Citons encore notre confrère A, dans sa conclusion :
« L’infraction, si infraction il y a, n’est rattachable qu’à la mimo-gestualité d’un maître qui, sans aucune perversité, a cherché à encourager les élèves »
Le même expert préconise de revoir les gestes autorisés ou appropriés d’un instituteur vis-à-vis des enfants dont il a la charge et ne semble pas, au moment où il rédige, imaginer les enjeux juridiques actuels. Il conclut son rapport par ces termes qu’il pensait apaisants :
« Une simple admonestation doit lui être signifiée : au moment où chacun parle d’inceste, de violence à enfant ou de pédophilie, il convient d’être un peu en recul pour ne pas prêter le flanc à la critique ».
C’est pourquoi il est si difficile d’étudier et donner un avis sur ce dossier avec le regard actuel sur la « bonne distance » entre un adulte, a fortiori enseignant, et un enfant. Il est évident que la proximité physique qui pouvait exister entre l’instituteur d’une petite commune et ses élèves dans les années 1970 ou 1980 a vécu : le seuil d’acceptabilité psychologique est actuellement profondément modifié et, comme en thérapie, le toucher doit être prohibé. Cet élément semble extrêmement important à prendre en considération : si l’on se fonde sur les gestes et le comportement que monsieur DEGACHE reconnaît (proximité physique, gestes de tendresse…) on peut penser qu’ils n’auraient pas généré la même inquiétude ou le même trouble chez les plaignantes émanant de la personne d’un enseignant de sexe féminin. Aucun expert ne se serait alors laissé aller à des supputations sur les nuances entre conduite perverse et structure perverse, ce d’autant qu’aucune plainte n’aurait selon toute vraisemblance été déposée sur la base d’un tel comportement. A l’exception toutefois de la gifle, qui, aujourd’hui et même émanant d’une institutrice, pourrait donner lieu à une plainte de parents…

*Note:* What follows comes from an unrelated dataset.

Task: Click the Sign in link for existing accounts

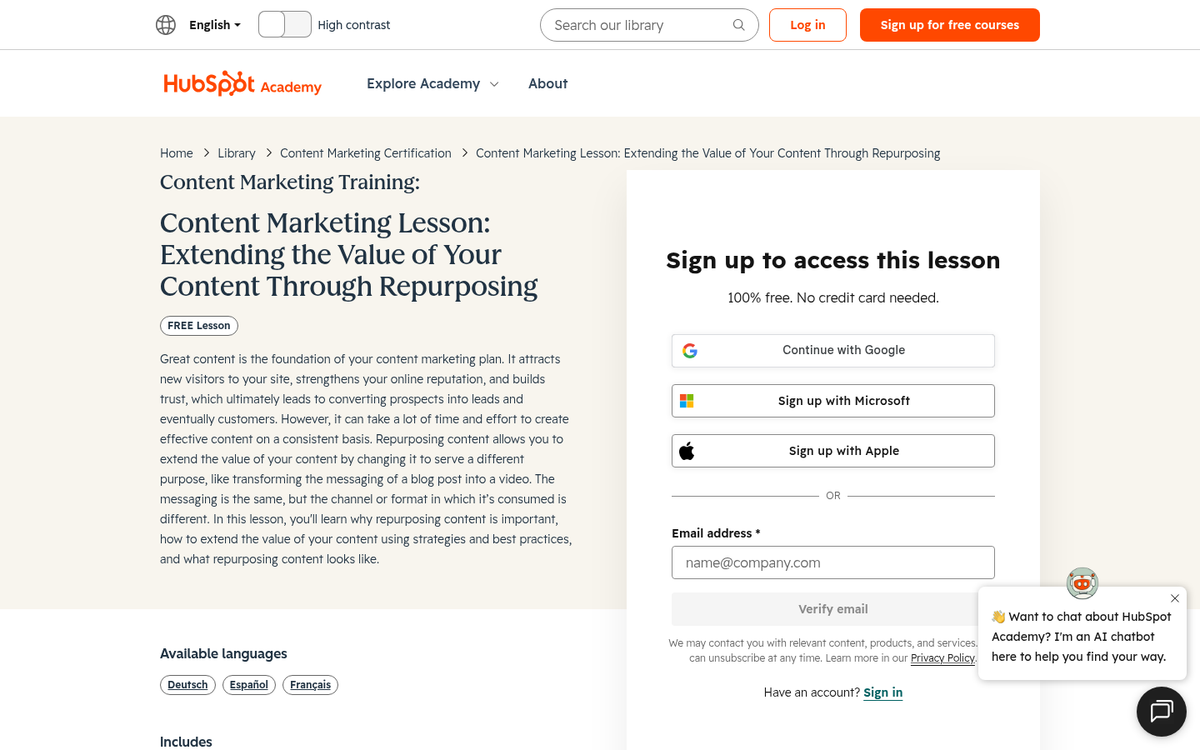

Il est évidemment impossible de n’envisager dans cette discussion que les comportements que Monsieur DEGACHE reconnaît : mais il n’est pas du domaine de l’expert d’invalider ou, au contraire, de valider les déclarations des plaignantes et nous ne pouvons, prudemment et à l’instar de nos collègues, que donner un avis sur ce qui est reconnu et sur la lecture psychologique ou psycho-sexuelle que l’on peut en faire. C’est d’ailleurs au nom de cette même prudence et des limites de la mission d’expertise que l’on peut s’étonner du caractère péremptoire de l’affirmation du Docteur D, désigné en réquisition pour le rapport d’expertise psychiatrique de l’une des plaignantes. Notre collègue donne en effet un avis assez affirmé sur la véracité. Bien que sa discussion occupe une place extrêmement réduite dans son rapport (six lignes en page 7, dont quatre lignes et demi de citations de la plaignante) le Docteur D semble considérer comme avérés les faits rapportés par la jeune fille, sans qu’il subsiste dans son esprit – en tout cas dans son écrit – de place pour le doute :
Incontestablement, il existe un lien solide entre ses difficultés relationnelles sexuelles générales et contemporaines et l’agression dont elle a été [nous soulignons] victime.